Peut-on dire qu’il est l’« œuvre » de Patrick Devedjian ?
Dans sa grande politique culturelle, celui-ci voulait en effet créer un musée d’art ancien, après avoir beaucoup fait pour l’art contemporain (le rachat et la restauration de la Tour aux figures de Dubuffet, ou encore l’installation de sculptures dans l’espace public à La Défense). On savait la passion de cet ancien élève de Raymond Aron pour l’histoire politique du XIXe siècle – ce collaborateur de Commentaire était aussi un grand lecteur ; on savait sa passion pour la musique, qui a abouti à la construction de la Seine musicale dans l’île Seguin ; toutefois, on connaissait moins son goût pour le xviie siècle, son goût des dessins et des tableaux qu’il a commencé à admirer en compagnie d’Antoine Schnapper, gendre d’Aron, grand historien de l’art, spécialiste de la peinture française du XVIIe. S’est ainsi constituée une petite famille d’amateurs et d’historiens de l’art : c’est avec Schnapper qu’il allait chiner aux Puces et à Drouot, comme le faisaient tous les historiens de l’art de cette génération. La rencontre entre Pierre Rosenberg et Patrick Devedjian s’est bâtie sur ce substrat, sur ce goût, sur cet œil. La fusion entre les deux hommes s’explique peut-être aussi par une hypersensibilité aux drames du XXe siècle, le génocide arménien pour Patrick Devedjian et le génocide juif pour Pierre Rosenberg.
Comment le musée présentera-t-il le Grand Siècle, ce XVIIe français ? C’est un vaste sujet…
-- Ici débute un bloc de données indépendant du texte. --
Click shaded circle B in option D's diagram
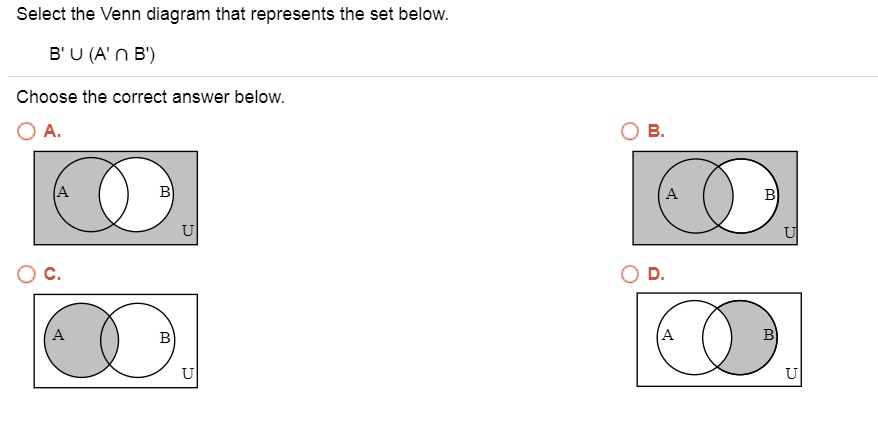Image resolution: width=878 pixels, height=439 pixels. click(x=755, y=336)
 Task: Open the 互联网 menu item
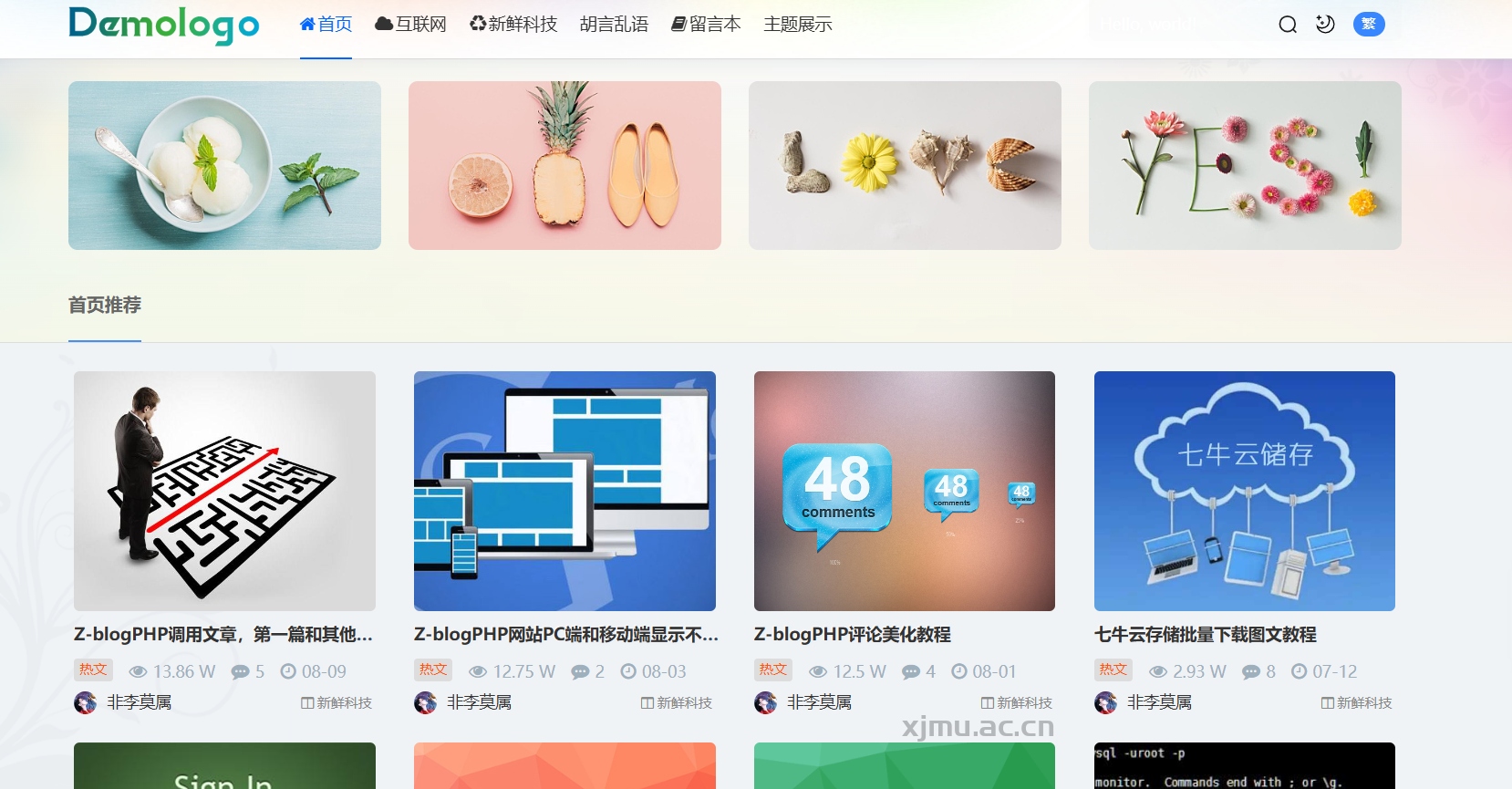(x=410, y=25)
Lorsqu’on a reçu la donation de la collection Rosenberg, il a fallu rédiger ce qu’on appelle dans les musées un PSC (projet scientifique et culturel). Il ne fallait pas trahir la donation, mais il n’a jamais été question non plus que ce soit un « musée Pierre Rosenberg ». La donation, composée de trois corpus, est généreuse et diverse : 694 peintures, 3 500 dessins et 680 animaux de verre de Murano, auxquels s’ajoutent la bibliothèque de 50 000 ouvrages et sa documentation. J’ai donc tiré trois fils structurant cette collection qui couvre quatre siècles. Le premier est le xviie français (même si Pierre Rosenberg est aussi un grand spécialiste de la peinture des XVIIIe et XIXe siècles), le deuxième est la recherche fondamentale qui a marqué toute sa carrière, et le troisième est le collectionneur, lui-même se définissant comme un « brocanteur compulsif ». Il achète sans cesse et a fini par créer chez lui un univers où tous les objets se parlent entre eux. C’est une partie que nous ne voulions pas perdre afin que le public puisse entrer dans l’intimité du collectionneur, avec ses goûts, ses dégoûts, ses mauvais goûts, un accrochage dense qui n’est pas classé par école ou par style, provoquant des courts-circuits stimulants. Nous n’allons pas pouvoir transposer exactement son accrochage, mais tâcher d’en conserver l’esprit dans la partie autonome, appelée le « cabinet des collectionneurs » – pluriel qui implique, nous l’espérons, d’autres dons à venir !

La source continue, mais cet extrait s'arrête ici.